_WHAT NEEDS TO BE DONE:_ Lift out, unaltered, the lines of the material below between the line holding "Instruction: Toggle the snap magnet icon" and the line holding "Task: Select the orange", counting both.

_INFORMATION SUPPLIED:_
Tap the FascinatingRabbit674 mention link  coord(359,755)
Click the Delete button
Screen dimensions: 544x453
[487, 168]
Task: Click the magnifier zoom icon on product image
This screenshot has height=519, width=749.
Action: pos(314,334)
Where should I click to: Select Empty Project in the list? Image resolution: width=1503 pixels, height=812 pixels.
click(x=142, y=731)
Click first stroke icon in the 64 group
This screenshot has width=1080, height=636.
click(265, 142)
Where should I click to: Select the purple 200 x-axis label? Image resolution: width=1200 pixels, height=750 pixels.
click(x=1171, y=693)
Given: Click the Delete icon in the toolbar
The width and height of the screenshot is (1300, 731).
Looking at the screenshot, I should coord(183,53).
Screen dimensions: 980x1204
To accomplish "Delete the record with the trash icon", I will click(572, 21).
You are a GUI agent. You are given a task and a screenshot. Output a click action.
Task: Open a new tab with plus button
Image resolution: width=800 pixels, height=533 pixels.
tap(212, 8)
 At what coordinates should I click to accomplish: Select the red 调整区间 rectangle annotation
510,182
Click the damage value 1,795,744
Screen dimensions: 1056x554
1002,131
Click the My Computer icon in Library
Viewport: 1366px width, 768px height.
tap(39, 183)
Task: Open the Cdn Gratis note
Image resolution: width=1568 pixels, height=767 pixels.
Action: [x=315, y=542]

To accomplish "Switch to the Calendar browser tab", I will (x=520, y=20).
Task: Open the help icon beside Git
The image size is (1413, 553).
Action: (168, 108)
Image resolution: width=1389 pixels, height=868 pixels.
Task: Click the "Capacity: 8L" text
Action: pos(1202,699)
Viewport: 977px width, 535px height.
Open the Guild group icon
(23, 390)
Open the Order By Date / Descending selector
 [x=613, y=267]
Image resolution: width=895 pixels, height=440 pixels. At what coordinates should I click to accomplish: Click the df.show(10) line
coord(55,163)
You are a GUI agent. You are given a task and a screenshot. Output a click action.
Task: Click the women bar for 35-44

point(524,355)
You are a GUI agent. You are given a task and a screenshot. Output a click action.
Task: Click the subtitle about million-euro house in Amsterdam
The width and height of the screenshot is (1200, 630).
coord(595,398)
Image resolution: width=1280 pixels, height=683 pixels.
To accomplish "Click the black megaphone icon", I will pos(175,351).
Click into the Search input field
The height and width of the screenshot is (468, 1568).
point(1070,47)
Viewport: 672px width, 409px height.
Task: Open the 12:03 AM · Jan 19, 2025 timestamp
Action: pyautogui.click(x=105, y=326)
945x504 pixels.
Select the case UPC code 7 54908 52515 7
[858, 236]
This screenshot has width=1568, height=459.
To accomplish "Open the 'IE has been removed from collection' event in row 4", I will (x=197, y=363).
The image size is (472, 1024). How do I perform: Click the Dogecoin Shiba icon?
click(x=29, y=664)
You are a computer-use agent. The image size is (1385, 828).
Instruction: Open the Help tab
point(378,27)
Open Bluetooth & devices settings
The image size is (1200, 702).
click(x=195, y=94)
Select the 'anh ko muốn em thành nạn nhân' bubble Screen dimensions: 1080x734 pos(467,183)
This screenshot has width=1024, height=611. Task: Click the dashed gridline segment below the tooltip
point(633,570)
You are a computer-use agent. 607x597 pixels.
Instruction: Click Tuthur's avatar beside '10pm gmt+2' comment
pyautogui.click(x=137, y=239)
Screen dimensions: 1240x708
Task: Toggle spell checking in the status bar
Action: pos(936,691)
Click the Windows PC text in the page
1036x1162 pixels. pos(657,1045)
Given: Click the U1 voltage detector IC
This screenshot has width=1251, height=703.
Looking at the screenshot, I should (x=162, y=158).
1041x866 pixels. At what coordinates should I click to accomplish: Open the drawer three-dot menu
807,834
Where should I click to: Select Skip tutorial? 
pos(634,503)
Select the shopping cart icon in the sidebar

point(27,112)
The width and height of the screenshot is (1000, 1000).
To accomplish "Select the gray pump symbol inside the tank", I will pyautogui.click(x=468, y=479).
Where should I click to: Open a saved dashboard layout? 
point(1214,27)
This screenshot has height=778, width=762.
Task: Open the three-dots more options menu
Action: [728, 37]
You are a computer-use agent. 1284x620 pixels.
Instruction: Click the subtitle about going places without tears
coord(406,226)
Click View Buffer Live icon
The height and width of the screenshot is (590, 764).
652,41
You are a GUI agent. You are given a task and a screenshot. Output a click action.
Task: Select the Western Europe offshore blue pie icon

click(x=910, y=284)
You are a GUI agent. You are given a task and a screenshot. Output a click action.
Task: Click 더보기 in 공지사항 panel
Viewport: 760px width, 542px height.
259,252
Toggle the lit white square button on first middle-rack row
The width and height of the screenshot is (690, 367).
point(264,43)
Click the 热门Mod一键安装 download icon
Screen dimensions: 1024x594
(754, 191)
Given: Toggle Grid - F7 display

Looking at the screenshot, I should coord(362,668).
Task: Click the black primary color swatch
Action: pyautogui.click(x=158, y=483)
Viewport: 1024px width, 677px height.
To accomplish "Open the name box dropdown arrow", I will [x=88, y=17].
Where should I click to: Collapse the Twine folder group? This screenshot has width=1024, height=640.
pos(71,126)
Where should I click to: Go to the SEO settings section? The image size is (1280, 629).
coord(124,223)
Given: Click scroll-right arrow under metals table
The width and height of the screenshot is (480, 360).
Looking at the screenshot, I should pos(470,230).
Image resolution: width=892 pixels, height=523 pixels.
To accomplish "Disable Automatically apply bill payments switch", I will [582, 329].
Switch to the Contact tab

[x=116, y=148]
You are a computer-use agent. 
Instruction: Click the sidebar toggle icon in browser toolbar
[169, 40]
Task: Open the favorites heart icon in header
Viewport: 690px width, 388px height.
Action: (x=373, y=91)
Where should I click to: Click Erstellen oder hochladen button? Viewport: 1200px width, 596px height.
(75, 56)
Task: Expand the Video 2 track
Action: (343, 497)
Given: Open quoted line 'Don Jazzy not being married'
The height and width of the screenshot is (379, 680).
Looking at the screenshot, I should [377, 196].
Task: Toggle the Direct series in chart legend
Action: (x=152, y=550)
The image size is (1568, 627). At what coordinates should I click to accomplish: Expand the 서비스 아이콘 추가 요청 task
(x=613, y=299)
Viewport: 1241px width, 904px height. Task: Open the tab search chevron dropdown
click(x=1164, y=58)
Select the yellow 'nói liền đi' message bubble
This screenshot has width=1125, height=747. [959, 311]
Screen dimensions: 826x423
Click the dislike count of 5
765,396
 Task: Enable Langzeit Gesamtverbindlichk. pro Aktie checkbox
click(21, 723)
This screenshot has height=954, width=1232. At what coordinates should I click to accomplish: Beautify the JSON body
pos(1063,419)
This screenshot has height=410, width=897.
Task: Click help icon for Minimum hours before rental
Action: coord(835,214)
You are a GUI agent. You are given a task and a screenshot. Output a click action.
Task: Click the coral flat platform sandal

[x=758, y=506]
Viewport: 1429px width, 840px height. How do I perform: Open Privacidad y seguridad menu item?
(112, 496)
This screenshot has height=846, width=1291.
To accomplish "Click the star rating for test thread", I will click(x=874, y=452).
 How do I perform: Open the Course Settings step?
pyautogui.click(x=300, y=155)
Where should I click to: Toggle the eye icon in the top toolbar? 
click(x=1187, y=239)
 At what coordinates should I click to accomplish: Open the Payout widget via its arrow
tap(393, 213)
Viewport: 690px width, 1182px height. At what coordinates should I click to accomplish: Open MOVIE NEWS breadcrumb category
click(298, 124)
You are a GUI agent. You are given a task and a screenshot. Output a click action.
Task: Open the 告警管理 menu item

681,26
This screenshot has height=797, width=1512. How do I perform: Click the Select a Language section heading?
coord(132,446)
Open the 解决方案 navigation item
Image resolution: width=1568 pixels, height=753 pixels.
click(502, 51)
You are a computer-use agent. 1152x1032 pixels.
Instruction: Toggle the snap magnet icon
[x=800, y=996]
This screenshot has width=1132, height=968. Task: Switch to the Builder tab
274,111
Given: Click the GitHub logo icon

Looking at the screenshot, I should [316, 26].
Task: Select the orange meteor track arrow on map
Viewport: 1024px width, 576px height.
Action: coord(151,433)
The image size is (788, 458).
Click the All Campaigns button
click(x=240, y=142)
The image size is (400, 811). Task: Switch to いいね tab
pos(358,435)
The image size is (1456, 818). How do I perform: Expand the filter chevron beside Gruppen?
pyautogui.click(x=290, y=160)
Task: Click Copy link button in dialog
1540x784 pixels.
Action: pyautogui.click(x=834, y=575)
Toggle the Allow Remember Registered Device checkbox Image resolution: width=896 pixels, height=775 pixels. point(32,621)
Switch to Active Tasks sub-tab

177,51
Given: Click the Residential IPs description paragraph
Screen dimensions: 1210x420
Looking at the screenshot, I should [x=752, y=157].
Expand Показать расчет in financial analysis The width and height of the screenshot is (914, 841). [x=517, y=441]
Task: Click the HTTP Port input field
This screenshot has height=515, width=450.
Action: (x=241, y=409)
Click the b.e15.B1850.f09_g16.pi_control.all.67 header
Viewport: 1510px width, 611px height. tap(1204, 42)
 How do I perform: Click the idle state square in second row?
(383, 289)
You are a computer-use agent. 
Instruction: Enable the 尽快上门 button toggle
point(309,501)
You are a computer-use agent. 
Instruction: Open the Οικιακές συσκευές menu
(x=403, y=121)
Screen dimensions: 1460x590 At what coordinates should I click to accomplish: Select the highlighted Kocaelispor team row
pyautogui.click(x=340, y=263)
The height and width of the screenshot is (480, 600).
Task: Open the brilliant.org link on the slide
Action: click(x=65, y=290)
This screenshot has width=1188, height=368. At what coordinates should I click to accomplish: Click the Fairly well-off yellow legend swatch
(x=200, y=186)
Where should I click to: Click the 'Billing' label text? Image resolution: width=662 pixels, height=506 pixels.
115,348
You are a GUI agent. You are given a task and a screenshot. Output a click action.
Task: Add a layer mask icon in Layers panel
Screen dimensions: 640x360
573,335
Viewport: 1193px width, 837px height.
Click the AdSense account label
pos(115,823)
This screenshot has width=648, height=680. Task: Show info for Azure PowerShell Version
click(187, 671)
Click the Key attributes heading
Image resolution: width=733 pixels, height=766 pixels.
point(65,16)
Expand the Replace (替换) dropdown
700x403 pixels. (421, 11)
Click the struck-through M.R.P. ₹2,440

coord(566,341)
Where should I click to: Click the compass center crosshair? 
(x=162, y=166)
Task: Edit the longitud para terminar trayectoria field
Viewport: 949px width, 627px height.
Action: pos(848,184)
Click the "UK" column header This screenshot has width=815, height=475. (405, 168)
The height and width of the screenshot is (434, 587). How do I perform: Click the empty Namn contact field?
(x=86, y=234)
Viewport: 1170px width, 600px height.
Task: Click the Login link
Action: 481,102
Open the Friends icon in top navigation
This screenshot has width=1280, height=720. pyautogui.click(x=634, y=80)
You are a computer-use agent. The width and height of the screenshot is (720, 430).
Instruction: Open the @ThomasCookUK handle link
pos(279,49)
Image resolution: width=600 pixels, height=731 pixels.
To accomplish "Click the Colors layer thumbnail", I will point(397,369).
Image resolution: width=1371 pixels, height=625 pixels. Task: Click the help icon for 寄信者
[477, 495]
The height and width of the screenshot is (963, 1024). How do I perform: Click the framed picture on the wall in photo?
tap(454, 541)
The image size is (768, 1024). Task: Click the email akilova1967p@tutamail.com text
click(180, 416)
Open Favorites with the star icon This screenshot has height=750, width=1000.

_EXERCISE OUTPUT:_
Instruction: Toggle the snap magnet icon
[x=800, y=996]
This screenshot has width=1132, height=968. Task: Switch to the Builder tab
274,111
Given: Click the GitHub logo icon

Looking at the screenshot, I should [316, 26].
Task: Select the orange meteor track arrow on map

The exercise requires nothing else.